07-23-2013 08:59 AM - edited 03-07-2019 02:32 PM
Good morning,
I have been assigned the task of mapping and documenting our network, unfortunately there is no existing documentation or mapping....big surprise.
In any case we currently have 10 3750G's situated in 3 locations within our plant. Each group is interconnected with fibre, and the PC's and printers are all regular gig-ethernet, a total of 156. There is no redundancy between the switches and all 156 PC's are on VLAN 1, totally flat topology.
None of the switchports are labeled, and the switch racks and cabinets are quite disorganized.
If I could get some suggestions as to where to begin unraveling and documenting this I would be ever so appreciative. I will have Telnet access to the switches and CDP is running. As you may imagine I'm a little overwhelmed and not exactly what the first step should be.
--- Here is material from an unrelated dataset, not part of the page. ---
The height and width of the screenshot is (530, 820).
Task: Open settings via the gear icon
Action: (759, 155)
I should also add that I will be unable to implement any VLANs at this time, as that has to have corporate approval...we'll save that for another day.
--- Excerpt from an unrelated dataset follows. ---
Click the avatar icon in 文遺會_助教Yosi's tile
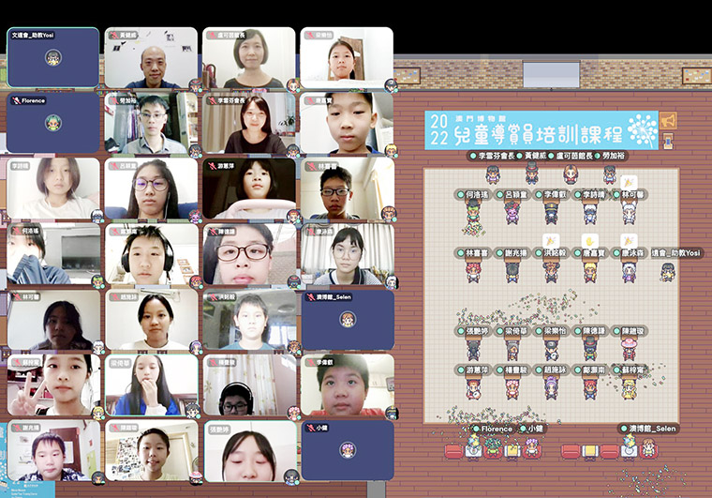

Thanks in advance for any thoughts or advice on how to begin.
07-23-2013 09:16 AM
Hey Howard,
There's a free tool available from solarwinds that I've used with vairous degrees of success. From the sounds of your scenario, this may workout quite well. If you enable SNMP on the 3750s you'll get even more information for your documentation. IOS, ports, vlans, etc... Enabling SNMP is easy enough and you can find tons of examples online.
It's called Network Topolgy Mapper
http://www.solarwinds.com/downloads/
It will ask you to register before downloading, and they will email you to follow up, but otherwise it is free.
Good luck and hope it helps.
Thanks,
Rob
07-23-2013 09:54 AM
A NMS like SolarWinds, which has some sort of auto discovery would be an excellent place to start and is something you will most likely want to implement on your network to maintain and operate it too. In the short term you can, use a program that is free which is called Nmap (http://nmap.org/), which is a port scanner. The tool can be used for many reasons as it is pretty versitile, but in your case a general tcp scan of your network would give you an idea of what devices are on your network and how to go about accessesing them.
However, ultimately there is no program that is going to replace the down and dirty of tracing out the physical connections via the CLI. Remember, "Show mac address-table", "Show ip arp", and "show cdp neighbor detail" are going to be your best friends.
07-23-2013 10:18 AM
Thanks guys for the input on where to start. I just need to break this down into little bites otherwise it's just gets overwhelming. I always knew that the CLI was going to be where the real info was going to ultimately be.
Thanks again.
07-23-2013 10:19 AM
If you will not be implementing a more complicated topology for a bit I would just get a physical mapping for now with show CDP neighbors like this. Us visio to doc it out then and build up incrementally from there as the network grows.
I typically don't bother with edge ports for hosts/printers but would try to document ports servers connect to with a show mac address table command or even the mac traceroute tool on the Cisco devices link this.